##### GIVEN DATA #####

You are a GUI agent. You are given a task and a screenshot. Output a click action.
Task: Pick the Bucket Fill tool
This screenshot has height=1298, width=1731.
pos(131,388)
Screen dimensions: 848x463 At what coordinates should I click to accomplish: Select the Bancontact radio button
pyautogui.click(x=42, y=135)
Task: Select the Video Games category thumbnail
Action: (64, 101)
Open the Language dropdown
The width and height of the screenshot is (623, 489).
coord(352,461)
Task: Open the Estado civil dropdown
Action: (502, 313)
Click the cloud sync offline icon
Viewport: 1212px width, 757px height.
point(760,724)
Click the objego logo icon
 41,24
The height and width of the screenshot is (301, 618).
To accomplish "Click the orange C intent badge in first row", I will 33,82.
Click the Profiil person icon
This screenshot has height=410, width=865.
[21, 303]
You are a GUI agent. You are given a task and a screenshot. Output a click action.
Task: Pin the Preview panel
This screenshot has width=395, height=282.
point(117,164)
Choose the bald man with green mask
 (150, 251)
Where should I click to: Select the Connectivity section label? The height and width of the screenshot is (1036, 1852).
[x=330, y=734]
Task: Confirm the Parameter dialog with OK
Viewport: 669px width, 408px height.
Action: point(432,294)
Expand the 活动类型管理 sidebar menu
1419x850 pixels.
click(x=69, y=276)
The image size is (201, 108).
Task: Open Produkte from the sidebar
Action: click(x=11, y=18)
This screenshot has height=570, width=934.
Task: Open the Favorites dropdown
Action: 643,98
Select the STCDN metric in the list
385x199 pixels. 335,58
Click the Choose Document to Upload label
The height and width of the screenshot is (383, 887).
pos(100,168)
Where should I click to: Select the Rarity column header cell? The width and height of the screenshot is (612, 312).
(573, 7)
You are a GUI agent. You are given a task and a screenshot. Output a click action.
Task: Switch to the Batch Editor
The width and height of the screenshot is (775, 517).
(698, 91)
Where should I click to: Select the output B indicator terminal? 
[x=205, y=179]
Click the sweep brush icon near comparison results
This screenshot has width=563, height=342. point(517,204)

#####

Render every line of the items above as a Markdown table with two columns, Row for a running number and Text for the line itself. Leave out blank lines.

SOLUTION TO THIS PROBLEM:
| Row | Text |
|---|---|
| 1 | You are a GUI agent. You are given a task and a screenshot. Output a click action. |
| 2 | Task: Pick the Bucket Fill tool |
| 3 | This screenshot has height=1298, width=1731. |
| 4 | pos(131,388) |
| 5 | Screen dimensions: 848x463 At what coordinates should I click to accomplish: Select the Bancontact radio button |
| 6 | pyautogui.click(x=42, y=135) |
| 7 | Task: Select the Video Games category thumbnail |
| 8 | Action: (64, 101) |
| 9 | Open the Language dropdown |
| 10 | The width and height of the screenshot is (623, 489). |
| 11 | coord(352,461) |
| 12 | Task: Open the Estado civil dropdown |
| 13 | Action: (502, 313) |
| 14 | Click the cloud sync offline icon |
| 15 | Viewport: 1212px width, 757px height. |
| 16 | point(760,724) |
| 17 | Click the objego logo icon |
| 18 |  41,24 |
| 19 | The height and width of the screenshot is (301, 618). |
| 20 | To accomplish "Click the orange C intent badge in first row", I will 33,82. |
| 21 | Click the Profiil person icon |
| 22 | This screenshot has height=410, width=865. |
| 23 | [21, 303] |
| 24 | You are a GUI agent. You are given a task and a screenshot. Output a click action. |
| 25 | Task: Pin the Preview panel |
| 26 | This screenshot has width=395, height=282. |
| 27 | point(117,164) |
| 28 | Choose the bald man with green mask |
| 29 |  (150, 251) |
| 30 | Where should I click to: Select the Connectivity section label? The height and width of the screenshot is (1036, 1852). |
| 31 | [x=330, y=734] |
| 32 | Task: Confirm the Parameter dialog with OK |
| 33 | Viewport: 669px width, 408px height. |
| 34 | Action: point(432,294) |
| 35 | Expand the 活动类型管理 sidebar menu |
| 36 | 1419x850 pixels. |
| 37 | click(x=69, y=276) |
| 38 | The image size is (201, 108). |
| 39 | Task: Open Produkte from the sidebar |
| 40 | Action: click(x=11, y=18) |
| 41 | This screenshot has height=570, width=934. |
| 42 | Task: Open the Favorites dropdown |
| 43 | Action: 643,98 |
| 44 | Select the STCDN metric in the list |
| 45 | 385x199 pixels. 335,58 |
| 46 | Click the Choose Document to Upload label |
| 47 | The height and width of the screenshot is (383, 887). |
| 48 | pos(100,168) |
| 49 | Where should I click to: Select the Rarity column header cell? The width and height of the screenshot is (612, 312). |
| 50 | (573, 7) |
| 51 | You are a GUI agent. You are given a task and a screenshot. Output a click action. |
| 52 | Task: Switch to the Batch Editor |
| 53 | The width and height of the screenshot is (775, 517). |
| 54 | (698, 91) |
| 55 | Where should I click to: Select the output B indicator terminal?  |
| 56 | [x=205, y=179] |
| 57 | Click the sweep brush icon near comparison results |
| 58 | This screenshot has width=563, height=342. point(517,204) |